:: What to work on ::
Convert the rows from the line with "Where should I click to: Select" up to and including the line with "point(1308,556)" into a two-column CSV with the headers instruction and action. Give each request one line, with its text and its answer each in a single quoted field and any line breaks replaced by spaces.

───── Data extract

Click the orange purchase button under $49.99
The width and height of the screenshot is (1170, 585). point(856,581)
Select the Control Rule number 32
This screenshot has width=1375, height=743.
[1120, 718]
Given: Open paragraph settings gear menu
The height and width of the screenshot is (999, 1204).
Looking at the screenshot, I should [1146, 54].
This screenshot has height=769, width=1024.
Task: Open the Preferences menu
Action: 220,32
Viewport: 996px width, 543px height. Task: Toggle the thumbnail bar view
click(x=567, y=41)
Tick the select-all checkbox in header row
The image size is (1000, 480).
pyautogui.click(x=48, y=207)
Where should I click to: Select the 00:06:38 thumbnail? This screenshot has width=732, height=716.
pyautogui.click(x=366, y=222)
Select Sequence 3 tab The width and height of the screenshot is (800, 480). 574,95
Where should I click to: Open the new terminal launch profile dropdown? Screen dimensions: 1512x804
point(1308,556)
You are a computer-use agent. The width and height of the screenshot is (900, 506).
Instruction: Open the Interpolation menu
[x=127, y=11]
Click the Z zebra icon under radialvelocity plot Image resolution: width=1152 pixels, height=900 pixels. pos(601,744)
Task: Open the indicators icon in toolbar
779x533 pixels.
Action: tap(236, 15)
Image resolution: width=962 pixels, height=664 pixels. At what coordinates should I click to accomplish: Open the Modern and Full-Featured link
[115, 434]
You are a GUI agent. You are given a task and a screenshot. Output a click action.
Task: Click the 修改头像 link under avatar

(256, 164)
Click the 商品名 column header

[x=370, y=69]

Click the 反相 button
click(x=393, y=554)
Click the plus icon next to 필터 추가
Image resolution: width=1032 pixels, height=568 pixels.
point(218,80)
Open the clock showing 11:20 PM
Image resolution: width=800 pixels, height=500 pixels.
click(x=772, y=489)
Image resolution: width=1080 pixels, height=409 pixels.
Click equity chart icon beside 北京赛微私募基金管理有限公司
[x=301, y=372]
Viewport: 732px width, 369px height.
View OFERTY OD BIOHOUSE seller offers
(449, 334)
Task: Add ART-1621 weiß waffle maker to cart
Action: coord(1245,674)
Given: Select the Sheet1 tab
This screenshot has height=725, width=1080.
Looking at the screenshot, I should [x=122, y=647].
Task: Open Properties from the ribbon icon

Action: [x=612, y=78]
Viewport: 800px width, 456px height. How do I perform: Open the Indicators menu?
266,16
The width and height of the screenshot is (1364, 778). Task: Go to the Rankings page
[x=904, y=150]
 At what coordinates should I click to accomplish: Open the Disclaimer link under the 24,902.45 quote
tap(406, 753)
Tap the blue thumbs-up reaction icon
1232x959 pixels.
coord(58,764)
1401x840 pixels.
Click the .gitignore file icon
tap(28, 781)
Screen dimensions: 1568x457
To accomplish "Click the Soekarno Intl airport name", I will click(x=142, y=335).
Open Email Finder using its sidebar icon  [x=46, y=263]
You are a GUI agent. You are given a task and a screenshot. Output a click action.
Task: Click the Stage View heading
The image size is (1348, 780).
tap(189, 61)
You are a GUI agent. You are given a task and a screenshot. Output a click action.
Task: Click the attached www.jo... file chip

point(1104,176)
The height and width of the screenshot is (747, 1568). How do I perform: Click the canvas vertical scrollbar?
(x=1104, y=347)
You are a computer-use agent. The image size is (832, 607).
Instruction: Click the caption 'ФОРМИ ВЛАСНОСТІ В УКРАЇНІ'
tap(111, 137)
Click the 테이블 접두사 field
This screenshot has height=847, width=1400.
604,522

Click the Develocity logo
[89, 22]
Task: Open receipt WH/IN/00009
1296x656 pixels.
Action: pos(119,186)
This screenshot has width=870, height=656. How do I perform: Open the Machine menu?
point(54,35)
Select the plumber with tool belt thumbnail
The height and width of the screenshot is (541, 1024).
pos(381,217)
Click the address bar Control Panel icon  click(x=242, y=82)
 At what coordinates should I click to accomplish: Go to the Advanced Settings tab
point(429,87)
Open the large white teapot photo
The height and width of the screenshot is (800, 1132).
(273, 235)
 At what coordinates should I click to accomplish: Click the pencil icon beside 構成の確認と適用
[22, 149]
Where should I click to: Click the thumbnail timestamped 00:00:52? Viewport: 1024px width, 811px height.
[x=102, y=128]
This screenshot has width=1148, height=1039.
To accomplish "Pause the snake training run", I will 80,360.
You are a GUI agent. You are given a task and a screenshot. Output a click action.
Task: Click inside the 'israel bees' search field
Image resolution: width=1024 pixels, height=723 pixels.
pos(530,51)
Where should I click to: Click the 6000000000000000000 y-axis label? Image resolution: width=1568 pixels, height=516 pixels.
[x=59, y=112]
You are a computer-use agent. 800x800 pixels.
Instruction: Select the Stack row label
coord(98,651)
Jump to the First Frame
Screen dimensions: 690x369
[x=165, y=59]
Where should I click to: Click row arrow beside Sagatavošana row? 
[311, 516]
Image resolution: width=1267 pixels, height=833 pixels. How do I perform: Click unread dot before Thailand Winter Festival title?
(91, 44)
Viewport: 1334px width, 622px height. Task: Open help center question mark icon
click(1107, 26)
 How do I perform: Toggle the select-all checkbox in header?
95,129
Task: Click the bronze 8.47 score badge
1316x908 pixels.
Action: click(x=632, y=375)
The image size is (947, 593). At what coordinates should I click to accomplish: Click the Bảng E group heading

──────────

:: Solution for this task ::
instruction,action
"Where should I click to: Select the 00:06:38 thumbnail? This screenshot has width=732, height=716.","pyautogui.click(x=366, y=222)"
"Select Sequence 3 tab The width and height of the screenshot is (800, 480).","574,95"
"Where should I click to: Open the new terminal launch profile dropdown? Screen dimensions: 1512x804","point(1308,556)"